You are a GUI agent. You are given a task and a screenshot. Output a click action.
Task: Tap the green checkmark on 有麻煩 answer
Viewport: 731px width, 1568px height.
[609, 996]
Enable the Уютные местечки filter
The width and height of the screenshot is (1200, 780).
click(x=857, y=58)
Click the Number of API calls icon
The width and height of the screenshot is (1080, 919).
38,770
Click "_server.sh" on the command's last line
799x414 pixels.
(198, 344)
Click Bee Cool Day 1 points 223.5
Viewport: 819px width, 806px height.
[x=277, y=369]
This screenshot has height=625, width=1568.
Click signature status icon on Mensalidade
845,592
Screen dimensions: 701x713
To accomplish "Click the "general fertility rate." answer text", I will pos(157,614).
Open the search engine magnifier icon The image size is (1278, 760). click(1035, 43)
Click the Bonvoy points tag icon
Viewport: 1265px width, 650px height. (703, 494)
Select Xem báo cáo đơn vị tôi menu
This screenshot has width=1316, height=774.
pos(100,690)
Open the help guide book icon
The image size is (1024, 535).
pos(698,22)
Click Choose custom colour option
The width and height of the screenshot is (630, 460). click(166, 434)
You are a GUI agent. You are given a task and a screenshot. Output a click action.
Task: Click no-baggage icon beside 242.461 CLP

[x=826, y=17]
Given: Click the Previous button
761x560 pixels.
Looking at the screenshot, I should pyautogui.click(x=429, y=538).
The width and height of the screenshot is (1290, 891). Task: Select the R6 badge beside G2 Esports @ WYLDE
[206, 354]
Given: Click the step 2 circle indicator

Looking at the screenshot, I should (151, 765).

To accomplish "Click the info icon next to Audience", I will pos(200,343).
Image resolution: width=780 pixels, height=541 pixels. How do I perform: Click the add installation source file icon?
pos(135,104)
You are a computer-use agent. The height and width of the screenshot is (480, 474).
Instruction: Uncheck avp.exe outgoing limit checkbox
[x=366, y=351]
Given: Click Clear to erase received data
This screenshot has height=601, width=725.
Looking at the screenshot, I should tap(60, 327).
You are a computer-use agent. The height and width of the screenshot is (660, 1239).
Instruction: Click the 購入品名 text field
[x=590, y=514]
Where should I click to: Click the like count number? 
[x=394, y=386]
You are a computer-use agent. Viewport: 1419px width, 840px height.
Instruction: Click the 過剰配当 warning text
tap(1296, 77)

## TASK TO CARRY OUT
Write the records out once more, word for word.

## ANSWER AREA
You are a GUI agent. You are given a task and a screenshot. Output a click action.
Task: Tap the green checkmark on 有麻煩 answer
Viewport: 731px width, 1568px height.
[609, 996]
Enable the Уютные местечки filter
The width and height of the screenshot is (1200, 780).
click(x=857, y=58)
Click the Number of API calls icon
The width and height of the screenshot is (1080, 919).
38,770
Click "_server.sh" on the command's last line
799x414 pixels.
(198, 344)
Click Bee Cool Day 1 points 223.5
Viewport: 819px width, 806px height.
[x=277, y=369]
This screenshot has height=625, width=1568.
Click signature status icon on Mensalidade
845,592
Screen dimensions: 701x713
To accomplish "Click the "general fertility rate." answer text", I will pos(157,614).
Open the search engine magnifier icon The image size is (1278, 760). click(1035, 43)
Click the Bonvoy points tag icon
Viewport: 1265px width, 650px height. (703, 494)
Select Xem báo cáo đơn vị tôi menu
This screenshot has width=1316, height=774.
pos(100,690)
Open the help guide book icon
The image size is (1024, 535).
pos(698,22)
Click Choose custom colour option
The width and height of the screenshot is (630, 460). click(166, 434)
You are a GUI agent. You are given a task and a screenshot. Output a click action.
Task: Click no-baggage icon beside 242.461 CLP

[x=826, y=17]
Given: Click the Previous button
761x560 pixels.
Looking at the screenshot, I should pyautogui.click(x=429, y=538).
The width and height of the screenshot is (1290, 891). Task: Select the R6 badge beside G2 Esports @ WYLDE
[206, 354]
Given: Click the step 2 circle indicator

Looking at the screenshot, I should (151, 765).

To accomplish "Click the info icon next to Audience", I will pos(200,343).
Image resolution: width=780 pixels, height=541 pixels. How do I perform: Click the add installation source file icon?
pos(135,104)
You are a computer-use agent. The height and width of the screenshot is (480, 474).
Instruction: Uncheck avp.exe outgoing limit checkbox
[x=366, y=351]
Given: Click Clear to erase received data
This screenshot has height=601, width=725.
Looking at the screenshot, I should tap(60, 327).
You are a computer-use agent. The height and width of the screenshot is (660, 1239).
Instruction: Click the 購入品名 text field
[x=590, y=514]
Where should I click to: Click the like count number? 
[x=394, y=386]
You are a computer-use agent. Viewport: 1419px width, 840px height.
Instruction: Click the 過剰配当 warning text
tap(1296, 77)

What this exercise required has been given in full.